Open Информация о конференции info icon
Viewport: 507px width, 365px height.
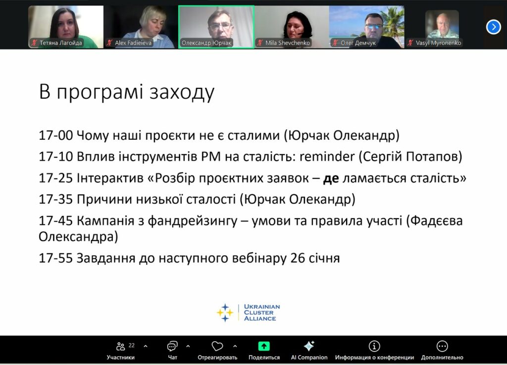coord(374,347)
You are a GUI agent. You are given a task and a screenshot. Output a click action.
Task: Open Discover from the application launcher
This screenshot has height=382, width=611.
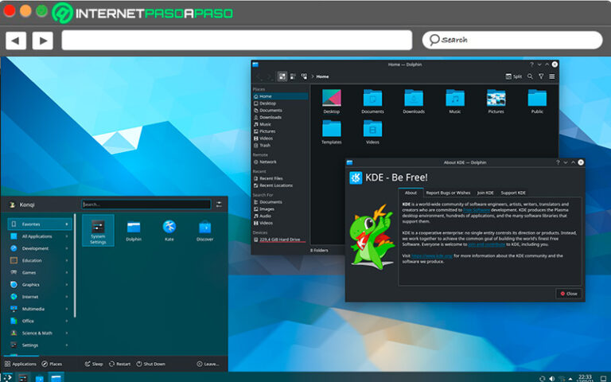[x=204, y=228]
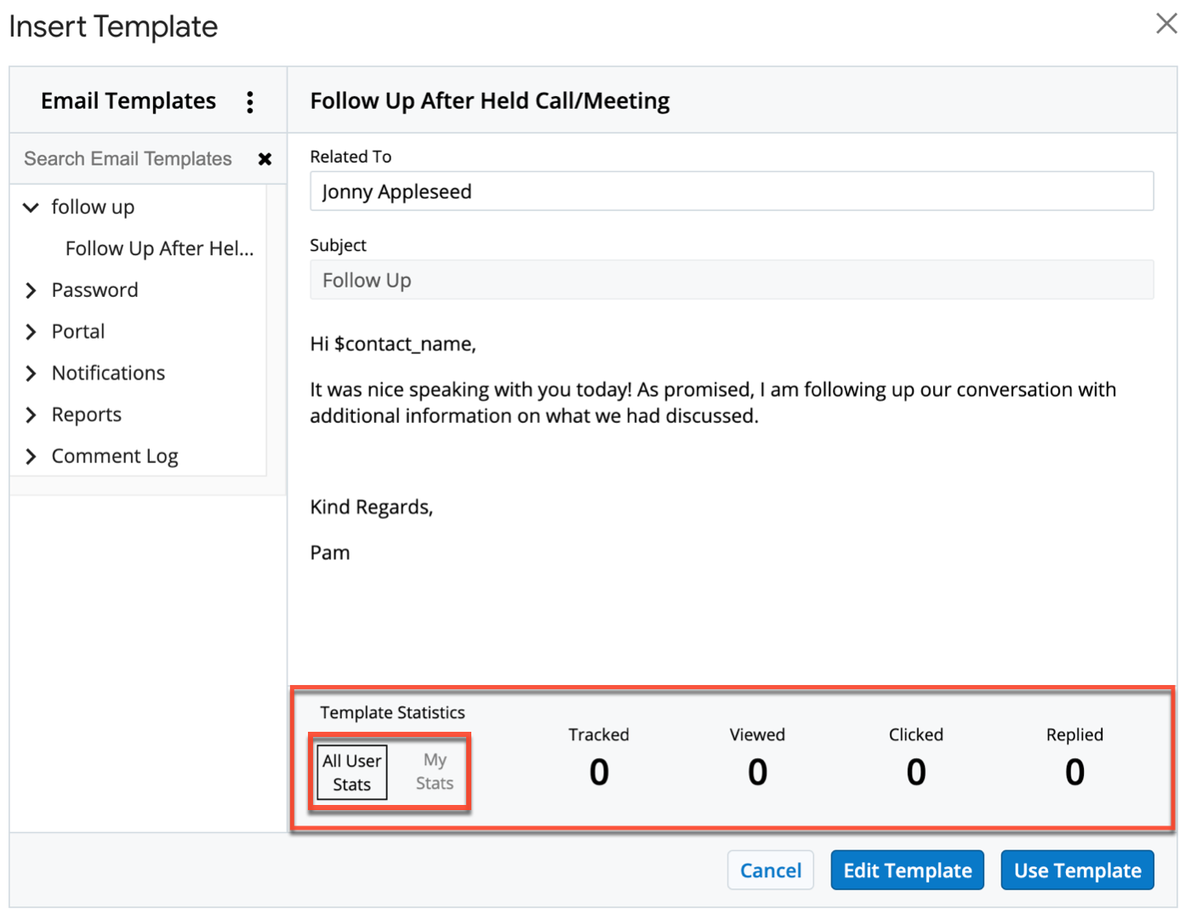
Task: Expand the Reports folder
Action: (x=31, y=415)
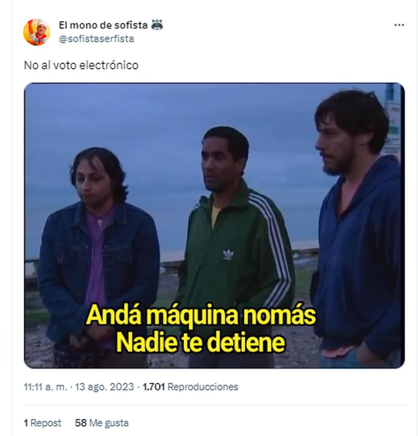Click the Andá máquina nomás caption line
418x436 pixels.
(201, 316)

WRITTEN EXERCISE: Reproduce every line above word for word, leaving out the pictures.

WRITTEN SOLUTION:
Open Информация о конференции info icon
Viewport: 507px width, 365px height.
coord(374,347)
You are a GUI agent. You are given a task and a screenshot. Output a click action.
Task: Open Discover from the application launcher
This screenshot has height=382, width=611.
[x=204, y=228]
Task: Expand the Reports folder
Action: (x=31, y=415)
Click the Andá máquina nomás caption line
418x436 pixels.
(201, 316)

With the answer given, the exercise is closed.